Narrative code produces more, smaller functions than framework-entangled code. This means more files to open and more indirection to follow. Navigating a codebase with many small units can feel scattered compared to a monolithic component.

This is a real cost, but the benefits of separation of concerns weigh heavier:

Each function has one reason to change, making debugging and modification safer.
Small units compose — you reuse isEligibleForDiscount, you don’t copy-paste a useEffect.
Navigation is a tooling problem, not a design flaw. Go-to-definition, outline panels, and minimaps turn small functions into an asset, not a liability.

Trade it: a few extra tabs open in exchange for logic you can read, test, and trust in isolation.

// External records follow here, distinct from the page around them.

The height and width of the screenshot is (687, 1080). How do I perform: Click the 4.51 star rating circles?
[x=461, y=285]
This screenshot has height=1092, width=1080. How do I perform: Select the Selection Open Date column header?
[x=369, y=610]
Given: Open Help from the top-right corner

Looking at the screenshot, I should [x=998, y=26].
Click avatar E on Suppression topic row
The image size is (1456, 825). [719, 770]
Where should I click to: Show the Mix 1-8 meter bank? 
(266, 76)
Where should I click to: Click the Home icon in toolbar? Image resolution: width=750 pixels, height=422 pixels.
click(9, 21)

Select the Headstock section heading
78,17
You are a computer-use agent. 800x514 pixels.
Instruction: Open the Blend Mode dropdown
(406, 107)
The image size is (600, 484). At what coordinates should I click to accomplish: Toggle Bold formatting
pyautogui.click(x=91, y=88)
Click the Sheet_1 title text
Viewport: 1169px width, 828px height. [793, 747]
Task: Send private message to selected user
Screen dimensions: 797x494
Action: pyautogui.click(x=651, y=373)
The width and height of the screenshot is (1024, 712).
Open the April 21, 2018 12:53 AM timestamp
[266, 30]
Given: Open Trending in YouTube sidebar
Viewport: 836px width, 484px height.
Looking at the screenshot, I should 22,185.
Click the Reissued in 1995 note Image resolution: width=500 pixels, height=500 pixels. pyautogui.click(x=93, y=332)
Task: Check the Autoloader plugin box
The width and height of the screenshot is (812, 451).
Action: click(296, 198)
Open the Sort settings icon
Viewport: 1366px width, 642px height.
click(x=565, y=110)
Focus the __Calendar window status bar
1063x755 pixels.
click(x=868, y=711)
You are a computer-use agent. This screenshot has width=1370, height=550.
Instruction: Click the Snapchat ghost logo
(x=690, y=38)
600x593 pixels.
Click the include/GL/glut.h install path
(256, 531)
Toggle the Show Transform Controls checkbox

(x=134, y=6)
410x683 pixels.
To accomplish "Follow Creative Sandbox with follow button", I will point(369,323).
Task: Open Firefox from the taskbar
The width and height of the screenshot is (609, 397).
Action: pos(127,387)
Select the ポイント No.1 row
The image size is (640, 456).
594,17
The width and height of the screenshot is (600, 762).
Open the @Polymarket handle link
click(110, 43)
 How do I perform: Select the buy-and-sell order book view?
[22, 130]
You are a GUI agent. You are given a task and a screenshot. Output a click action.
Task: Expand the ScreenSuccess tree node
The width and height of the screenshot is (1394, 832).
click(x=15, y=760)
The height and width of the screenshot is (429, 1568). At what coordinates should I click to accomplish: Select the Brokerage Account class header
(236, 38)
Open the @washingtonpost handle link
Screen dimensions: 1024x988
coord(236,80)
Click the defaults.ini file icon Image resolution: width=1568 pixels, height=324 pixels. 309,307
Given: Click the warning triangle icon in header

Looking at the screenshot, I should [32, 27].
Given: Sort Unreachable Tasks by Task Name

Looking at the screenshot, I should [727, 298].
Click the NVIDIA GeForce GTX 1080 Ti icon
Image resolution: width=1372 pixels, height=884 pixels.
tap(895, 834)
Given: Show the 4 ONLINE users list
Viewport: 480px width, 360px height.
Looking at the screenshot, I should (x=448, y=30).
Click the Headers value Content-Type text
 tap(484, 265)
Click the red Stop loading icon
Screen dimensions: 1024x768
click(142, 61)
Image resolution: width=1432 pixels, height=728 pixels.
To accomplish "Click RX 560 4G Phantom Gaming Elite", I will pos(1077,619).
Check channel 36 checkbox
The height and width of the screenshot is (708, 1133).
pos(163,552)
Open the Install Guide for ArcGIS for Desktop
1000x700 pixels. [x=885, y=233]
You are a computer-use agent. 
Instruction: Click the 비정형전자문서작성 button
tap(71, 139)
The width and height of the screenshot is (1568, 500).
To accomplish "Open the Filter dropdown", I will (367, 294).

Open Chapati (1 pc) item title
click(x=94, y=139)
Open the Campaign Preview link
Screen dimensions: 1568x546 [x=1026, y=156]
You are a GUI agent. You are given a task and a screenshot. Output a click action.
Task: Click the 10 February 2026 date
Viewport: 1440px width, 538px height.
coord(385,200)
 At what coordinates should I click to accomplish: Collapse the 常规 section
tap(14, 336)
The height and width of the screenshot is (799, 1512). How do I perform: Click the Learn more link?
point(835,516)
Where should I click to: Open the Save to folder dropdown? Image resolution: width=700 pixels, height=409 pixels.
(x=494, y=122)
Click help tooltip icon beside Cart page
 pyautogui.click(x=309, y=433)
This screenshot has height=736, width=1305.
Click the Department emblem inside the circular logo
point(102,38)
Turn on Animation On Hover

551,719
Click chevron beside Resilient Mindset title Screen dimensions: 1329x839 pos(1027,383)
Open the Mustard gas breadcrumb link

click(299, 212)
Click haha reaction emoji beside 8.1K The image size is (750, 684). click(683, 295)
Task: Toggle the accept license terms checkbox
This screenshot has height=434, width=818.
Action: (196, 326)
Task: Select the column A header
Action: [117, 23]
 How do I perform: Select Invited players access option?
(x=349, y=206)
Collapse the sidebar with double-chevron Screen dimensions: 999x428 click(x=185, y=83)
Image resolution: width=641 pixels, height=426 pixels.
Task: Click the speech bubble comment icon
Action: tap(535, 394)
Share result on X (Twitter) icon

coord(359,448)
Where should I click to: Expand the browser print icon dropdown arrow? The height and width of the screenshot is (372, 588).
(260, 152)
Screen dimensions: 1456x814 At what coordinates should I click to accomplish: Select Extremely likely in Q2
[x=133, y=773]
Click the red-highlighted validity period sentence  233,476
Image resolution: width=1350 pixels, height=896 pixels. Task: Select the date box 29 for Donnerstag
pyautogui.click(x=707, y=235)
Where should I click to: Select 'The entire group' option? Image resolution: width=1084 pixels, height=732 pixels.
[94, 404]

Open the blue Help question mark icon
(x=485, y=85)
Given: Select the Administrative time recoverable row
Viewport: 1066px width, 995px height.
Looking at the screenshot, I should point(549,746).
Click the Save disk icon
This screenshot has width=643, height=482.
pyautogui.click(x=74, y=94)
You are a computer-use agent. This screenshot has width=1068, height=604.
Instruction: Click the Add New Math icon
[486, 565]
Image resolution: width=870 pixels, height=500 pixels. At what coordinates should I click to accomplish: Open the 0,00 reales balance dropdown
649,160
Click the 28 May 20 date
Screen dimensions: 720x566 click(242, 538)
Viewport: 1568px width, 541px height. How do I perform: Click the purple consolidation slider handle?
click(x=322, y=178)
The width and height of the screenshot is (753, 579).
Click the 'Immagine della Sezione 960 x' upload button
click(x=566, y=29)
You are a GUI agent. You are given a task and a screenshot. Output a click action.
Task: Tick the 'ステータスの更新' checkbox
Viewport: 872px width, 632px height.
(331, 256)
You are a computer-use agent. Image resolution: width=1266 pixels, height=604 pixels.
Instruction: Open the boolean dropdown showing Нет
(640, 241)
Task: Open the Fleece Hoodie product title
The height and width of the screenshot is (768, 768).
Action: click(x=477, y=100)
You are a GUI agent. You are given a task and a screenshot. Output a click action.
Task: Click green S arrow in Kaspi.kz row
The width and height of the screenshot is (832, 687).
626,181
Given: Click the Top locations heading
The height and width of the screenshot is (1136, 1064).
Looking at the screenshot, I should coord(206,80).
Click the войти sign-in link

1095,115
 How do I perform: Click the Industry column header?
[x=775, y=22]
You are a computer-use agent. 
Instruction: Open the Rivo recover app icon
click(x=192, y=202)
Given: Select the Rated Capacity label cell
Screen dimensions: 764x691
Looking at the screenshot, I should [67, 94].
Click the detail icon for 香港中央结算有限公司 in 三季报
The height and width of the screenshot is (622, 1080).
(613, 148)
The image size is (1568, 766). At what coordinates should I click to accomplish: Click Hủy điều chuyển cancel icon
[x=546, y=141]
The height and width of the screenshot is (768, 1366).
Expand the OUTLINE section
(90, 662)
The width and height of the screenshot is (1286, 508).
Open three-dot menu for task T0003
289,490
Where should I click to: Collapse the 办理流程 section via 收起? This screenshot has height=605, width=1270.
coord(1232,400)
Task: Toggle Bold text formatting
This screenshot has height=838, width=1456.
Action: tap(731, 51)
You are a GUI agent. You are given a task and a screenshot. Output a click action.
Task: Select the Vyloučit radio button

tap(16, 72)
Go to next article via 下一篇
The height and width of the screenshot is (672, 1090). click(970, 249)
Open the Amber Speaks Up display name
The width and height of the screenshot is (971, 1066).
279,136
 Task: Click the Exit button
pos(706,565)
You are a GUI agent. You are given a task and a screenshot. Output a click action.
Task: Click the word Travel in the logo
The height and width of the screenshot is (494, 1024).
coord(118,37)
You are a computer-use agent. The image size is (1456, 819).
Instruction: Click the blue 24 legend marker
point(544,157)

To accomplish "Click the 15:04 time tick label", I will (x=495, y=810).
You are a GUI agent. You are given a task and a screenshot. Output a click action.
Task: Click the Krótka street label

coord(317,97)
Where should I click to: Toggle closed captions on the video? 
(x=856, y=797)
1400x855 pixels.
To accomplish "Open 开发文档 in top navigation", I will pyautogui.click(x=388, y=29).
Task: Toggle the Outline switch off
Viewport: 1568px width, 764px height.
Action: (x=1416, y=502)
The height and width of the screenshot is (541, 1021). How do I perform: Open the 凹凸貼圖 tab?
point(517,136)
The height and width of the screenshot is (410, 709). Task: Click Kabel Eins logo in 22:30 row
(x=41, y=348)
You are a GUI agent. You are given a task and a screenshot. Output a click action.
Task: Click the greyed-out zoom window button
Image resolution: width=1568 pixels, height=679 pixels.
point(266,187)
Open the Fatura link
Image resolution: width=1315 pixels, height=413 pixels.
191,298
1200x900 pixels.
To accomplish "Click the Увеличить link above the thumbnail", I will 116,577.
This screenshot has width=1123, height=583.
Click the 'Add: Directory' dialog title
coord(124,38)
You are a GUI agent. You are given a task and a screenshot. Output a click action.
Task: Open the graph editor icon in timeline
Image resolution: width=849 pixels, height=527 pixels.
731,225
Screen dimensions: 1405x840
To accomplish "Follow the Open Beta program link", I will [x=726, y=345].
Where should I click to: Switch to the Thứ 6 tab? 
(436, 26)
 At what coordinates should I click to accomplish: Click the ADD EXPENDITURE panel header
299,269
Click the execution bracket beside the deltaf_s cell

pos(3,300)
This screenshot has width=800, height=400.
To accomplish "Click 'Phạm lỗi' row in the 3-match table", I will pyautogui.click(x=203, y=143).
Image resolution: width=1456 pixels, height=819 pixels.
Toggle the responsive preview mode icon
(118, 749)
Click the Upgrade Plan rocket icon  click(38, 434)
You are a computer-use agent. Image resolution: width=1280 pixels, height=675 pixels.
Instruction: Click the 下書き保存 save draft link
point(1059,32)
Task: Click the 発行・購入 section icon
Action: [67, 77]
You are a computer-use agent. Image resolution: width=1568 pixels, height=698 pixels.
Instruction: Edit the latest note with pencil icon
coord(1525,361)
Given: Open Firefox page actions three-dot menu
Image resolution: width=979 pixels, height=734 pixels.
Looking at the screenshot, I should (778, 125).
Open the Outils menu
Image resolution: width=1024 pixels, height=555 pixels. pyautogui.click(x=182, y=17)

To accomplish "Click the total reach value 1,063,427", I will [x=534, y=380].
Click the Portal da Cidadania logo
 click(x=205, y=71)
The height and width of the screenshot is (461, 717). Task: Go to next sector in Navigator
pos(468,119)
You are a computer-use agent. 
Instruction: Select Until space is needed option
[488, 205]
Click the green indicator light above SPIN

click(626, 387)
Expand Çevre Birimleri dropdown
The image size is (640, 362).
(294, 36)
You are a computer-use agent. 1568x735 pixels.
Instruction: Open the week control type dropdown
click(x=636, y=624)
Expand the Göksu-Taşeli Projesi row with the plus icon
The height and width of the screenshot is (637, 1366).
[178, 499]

Not to mention modern IDEs are very good at navigating around to the relevant functions.

🧠 The Cognitive Case for Storytelling

Yehonathan Sharvit identifies three brain spans governing comprehension. Narrative code respects each:

Brain Span	Capacity	The Narrative Fix
Memory Span	~7 items	Small functions (<7 lines).
Attention Span	~20 minutes	SLAP: All lines in a function share an abstraction level.
Structure Span	What vs How	Function names describe What; implementation describes How.

⚠️ The “Bystander Effect” in Code Reviews

Framework-entangled code triggers the Bystander Effect. Reviewers see dense logic mixed with noise (hooks, types, state) and assume someone else verified it. They check syntax, not intent.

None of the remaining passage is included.